Nossa Senhora recebe Santo Estevão de Hungria no Céu |
Quando uma alma está para sair desta vida, diz Isaías, se conturba o inferno todo e manda os demônios mais terríveis a tentá-la antes de sair do corpo e depois acusá-la, quando se apresentar ao tribunal de Jesus Cristo. " O inferno via-se lá embaixo à tua chegada todo turbado, e diante de ti levanta gigantes" (Is 14, 9). Mas Ricardo diz que os demônios, em se tratando de uma alma patrocinada por Maria, não terão atrevimento, nem ainda para acusá-la. Pois sabem muito bem que o Juiz nunca condenou, nem condenará jamais uma alma patrocinada por sua grande Mãe. S. Jerônimo escreve à virgem Estóquio que Maria não só socorre os seus amados servos na sua morte, mas também os vem esperar na passagem para a eternidade, a fim de os animar e de os acompanhar até ao tribunal divino. Ó dia esse, exclama o Santo, em que a Mãe de Deus, rodeada de muitas virgens, há de vir ao teu encontro! E isto se conforma com o que a mesma Santíssima Virgem disse a S. Brígida, referindo-se a seus devotos moribundos: Na hora da morte dos meus servos eu venho, como Senhora e Mãe amantíssima deles, e lhes trago consolo e alívio. Ajunta S. Vicente Ferrer que a bem-aventurada Virgem recebe as almas dos que morrem. Nossa amorosa Rainha acolhe sob seu manto as almas dos seus servos, apresenta-as ao Filho que as deve julgar e obtém-lhes a salvação. Foi o que aconteceu a Carlos, filho de S. Brígida. Morrera na perigosa carreira de soldado, longe da mãe, que por isso mesmo muito temia pela salvação dele. Mas a Santíssima Virgem revelou-lhe que Carlos se havia salvo, pelo grande amor que lhe consagrava, razão por que ela própria o assistira na última hora, sugerindo-lhe todos os atos cristãos necessários no momento. Ao mesmo tempo viu a Santa Jesus Cristo no trono, e viu também que o demônio lhe apresentou duas acusações contra a Santíssima Virgem. Era a primeira que Maria lhe tinha impedido de tentar o moribundo; a segunda, que ela mesma havia apresentado ao Juiz a alma de Carlos e assim a salvara, sem lhe permitir alegar nem ainda os direitos que ele, demônio, possuía.

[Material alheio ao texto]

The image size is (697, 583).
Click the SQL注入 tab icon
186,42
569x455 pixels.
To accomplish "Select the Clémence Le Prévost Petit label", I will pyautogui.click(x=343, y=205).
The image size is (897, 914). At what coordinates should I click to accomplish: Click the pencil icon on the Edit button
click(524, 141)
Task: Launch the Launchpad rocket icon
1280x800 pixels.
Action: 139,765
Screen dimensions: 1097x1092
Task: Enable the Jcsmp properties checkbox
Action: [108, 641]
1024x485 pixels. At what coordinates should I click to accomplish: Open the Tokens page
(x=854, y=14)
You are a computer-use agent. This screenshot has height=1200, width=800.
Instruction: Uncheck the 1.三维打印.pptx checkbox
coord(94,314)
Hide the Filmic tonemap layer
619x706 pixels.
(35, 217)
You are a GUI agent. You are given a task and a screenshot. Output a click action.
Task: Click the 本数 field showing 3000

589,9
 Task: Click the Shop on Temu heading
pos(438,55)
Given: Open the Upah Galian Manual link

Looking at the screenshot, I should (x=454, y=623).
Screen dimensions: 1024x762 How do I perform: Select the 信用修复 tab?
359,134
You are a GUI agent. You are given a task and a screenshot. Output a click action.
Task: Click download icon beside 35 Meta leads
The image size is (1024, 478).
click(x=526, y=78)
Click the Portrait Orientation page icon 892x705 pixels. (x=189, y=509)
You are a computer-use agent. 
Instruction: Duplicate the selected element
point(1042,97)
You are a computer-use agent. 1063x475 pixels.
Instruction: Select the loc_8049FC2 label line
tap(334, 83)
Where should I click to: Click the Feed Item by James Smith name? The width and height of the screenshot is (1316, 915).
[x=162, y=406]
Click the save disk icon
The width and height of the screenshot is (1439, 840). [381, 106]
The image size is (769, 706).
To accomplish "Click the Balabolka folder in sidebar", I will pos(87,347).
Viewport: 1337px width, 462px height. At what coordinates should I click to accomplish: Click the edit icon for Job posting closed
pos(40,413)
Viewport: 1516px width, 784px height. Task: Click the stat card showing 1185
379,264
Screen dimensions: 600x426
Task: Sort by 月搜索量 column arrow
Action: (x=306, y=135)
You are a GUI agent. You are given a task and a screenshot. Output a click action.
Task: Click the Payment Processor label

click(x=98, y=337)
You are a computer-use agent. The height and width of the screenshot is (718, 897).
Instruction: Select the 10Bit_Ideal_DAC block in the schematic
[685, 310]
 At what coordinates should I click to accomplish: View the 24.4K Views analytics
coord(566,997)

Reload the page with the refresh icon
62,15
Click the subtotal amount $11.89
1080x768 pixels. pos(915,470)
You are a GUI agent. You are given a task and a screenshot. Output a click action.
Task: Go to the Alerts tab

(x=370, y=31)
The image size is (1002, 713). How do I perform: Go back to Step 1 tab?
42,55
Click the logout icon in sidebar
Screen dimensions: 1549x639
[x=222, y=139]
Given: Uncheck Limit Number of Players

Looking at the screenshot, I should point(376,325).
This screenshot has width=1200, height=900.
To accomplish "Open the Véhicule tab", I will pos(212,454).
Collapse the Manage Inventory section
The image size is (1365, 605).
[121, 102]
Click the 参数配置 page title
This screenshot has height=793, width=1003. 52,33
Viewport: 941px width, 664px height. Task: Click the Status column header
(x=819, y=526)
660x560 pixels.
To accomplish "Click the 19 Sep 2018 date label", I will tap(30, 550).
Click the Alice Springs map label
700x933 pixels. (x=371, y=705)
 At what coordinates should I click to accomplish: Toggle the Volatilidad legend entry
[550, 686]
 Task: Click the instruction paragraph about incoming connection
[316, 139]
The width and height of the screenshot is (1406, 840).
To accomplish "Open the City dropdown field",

Seus vínculos são uma atadura de salvação - e nela acharás tu no fim o teu descanso (Eclo 6, 29, 31). Feliz de ti, meu irmão, se na hora da morte te achares preso pelas doces cadeias do amor à Mãe de Deus. Como cadeias de salvação, esses vínculos te assegurarão a tua eterna bem-aventurança, e te farão gozar na morte aquela paz bendita, que será princípio da paz e do repouso eterno. Refere o Padre Binetti no seu livro "A Perfeição", que assistindo ele um grande devoto de Maria à hora da morte, o ouviu dizer antes de expirar: "Ó meu padre, se soubésseis quanto contentamento sinto por ter sido servo da Santíssima Mãe de Deus! Não sei explicar a alegria que sinto neste instante! - Tinha o Padre Suárez muita devoção a Nossa Senhora e costumava dizer que trocaria sua ciência pelo valor de uma Ave-Maria. Ao morrer, tanta lhe era a alegria, que exclamou: Nunca imaginei que fosse tão suave o morrer! O mesmo contentamento e alegria sentirás também tu, devoto leitor, se na hora da morte te recordares de haver amado a esta boa Mãe, a qual não sabe deixar de ser fiel com os seus filhos, que foram fiéis em servi-la e em obsequiá-la, visitando-lhe as imagens, rezando o rosário, jejuando, rendendo-lhe graças com frequencia, louvando-a e encomendando-se a seu poderoso patrocínio.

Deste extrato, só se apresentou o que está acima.